EXCERPTED TEXT:

%%

No, this is not the new look for this blog I had in mind- a change, to be sure, but merely a cleansing placeholder look- fresh, shiny, simple, and clear of distractions. And now, to tell you a little tale of a new gallery on Gravois, topped with a billboard. A BILLBOARD, for f's sake! Said billboard is unique, unprecedented for a St. Louis art gallery, and I'm sure, quite expensive; a promotional tool, kind of an elevated, Orwellian-supersized postcard ad for this flawlessly rehabbed and, by far innovative artspace.
Bear with me- it's almost 3 AM Sunday night, I just got back from a rewarding, yet challenging, yet rewarding painting session. My eyes are heavy after this long day, so expect, if you will, some run-on sentences and flowery platitiudes and misspellings because I am determined to tell you about one of the most innovative installations I have witnessed in St. Louis in quite a while.
Good Citizen Gallery, at 2247 Gravois, just south of downtown STL, features "Soft", an exhibit by Tennessean artist Hunt Clark, who first of all is one of the friendliest, most down-to-earth, and passionate practitioners of sculpture and video installation I have ever had the privilege to encounter (flowery platitudes, yes, but absolutely sincere...). His website, www.huntclark.com is a fascinating treasury of Clark's prodigious innovations, and the offering at Good Citizen likewise does not disappoint.

%%

SET PROBLEM 1: Duplicate the blog post from "No, this is" to "far innovative artspace.".
The blog post and the rows that follow it are unrelated material.

EXERCISE MATERIAL:
%%

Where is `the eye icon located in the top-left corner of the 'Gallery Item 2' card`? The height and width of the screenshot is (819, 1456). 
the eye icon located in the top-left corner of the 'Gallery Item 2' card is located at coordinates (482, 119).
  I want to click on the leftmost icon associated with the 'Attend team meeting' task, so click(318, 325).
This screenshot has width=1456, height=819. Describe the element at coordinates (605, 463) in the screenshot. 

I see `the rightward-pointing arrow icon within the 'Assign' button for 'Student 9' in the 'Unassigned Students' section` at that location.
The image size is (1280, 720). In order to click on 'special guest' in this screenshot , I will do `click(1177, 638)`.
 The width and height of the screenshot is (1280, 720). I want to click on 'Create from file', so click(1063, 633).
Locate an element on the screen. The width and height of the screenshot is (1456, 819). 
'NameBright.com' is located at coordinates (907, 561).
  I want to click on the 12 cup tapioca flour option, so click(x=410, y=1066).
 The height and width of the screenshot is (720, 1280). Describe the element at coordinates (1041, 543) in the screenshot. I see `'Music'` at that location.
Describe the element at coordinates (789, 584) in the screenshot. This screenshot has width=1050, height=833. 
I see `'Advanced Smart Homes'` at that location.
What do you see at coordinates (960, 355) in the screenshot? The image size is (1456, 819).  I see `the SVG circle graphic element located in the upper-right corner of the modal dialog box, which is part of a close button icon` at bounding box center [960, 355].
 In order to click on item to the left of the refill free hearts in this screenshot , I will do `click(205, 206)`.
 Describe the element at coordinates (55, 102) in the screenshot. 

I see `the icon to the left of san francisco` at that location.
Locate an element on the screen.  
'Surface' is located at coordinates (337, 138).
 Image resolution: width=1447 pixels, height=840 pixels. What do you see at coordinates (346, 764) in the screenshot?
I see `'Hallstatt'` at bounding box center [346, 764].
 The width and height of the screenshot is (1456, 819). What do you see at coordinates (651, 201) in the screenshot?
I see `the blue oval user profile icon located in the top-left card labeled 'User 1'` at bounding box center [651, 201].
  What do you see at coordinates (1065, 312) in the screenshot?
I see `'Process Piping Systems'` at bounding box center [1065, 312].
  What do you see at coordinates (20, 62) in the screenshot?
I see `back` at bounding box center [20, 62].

%%

SET PROBLEM 2: Rewrite the rows from the line with "In order to click on item" to the line with "icon to the", putting "image" in place of "screenshot" and leaving everything else as it is.

FINAL RESULT 1:
No, this is not the new look for this blog I had in mind- a change, to be sure, but merely a cleansing placeholder look- fresh, shiny, simple, and clear of distractions. And now, to tell you a little tale of a new gallery on Gravois, topped with a billboard. A BILLBOARD, for f's sake! Said billboard is unique, unprecedented for a St. Louis art gallery, and I'm sure, quite expensive; a promotional tool, kind of an elevated, Orwellian-supersized postcard ad for this flawlessly rehabbed and, by far innovative artspace.

FINAL RESULT 2:
 In order to click on item to the left of the refill free hearts in this image , I will do `click(205, 206)`.
 Describe the element at coordinates (55, 102) in the image. 

I see `the icon to the left of san francisco` at that location.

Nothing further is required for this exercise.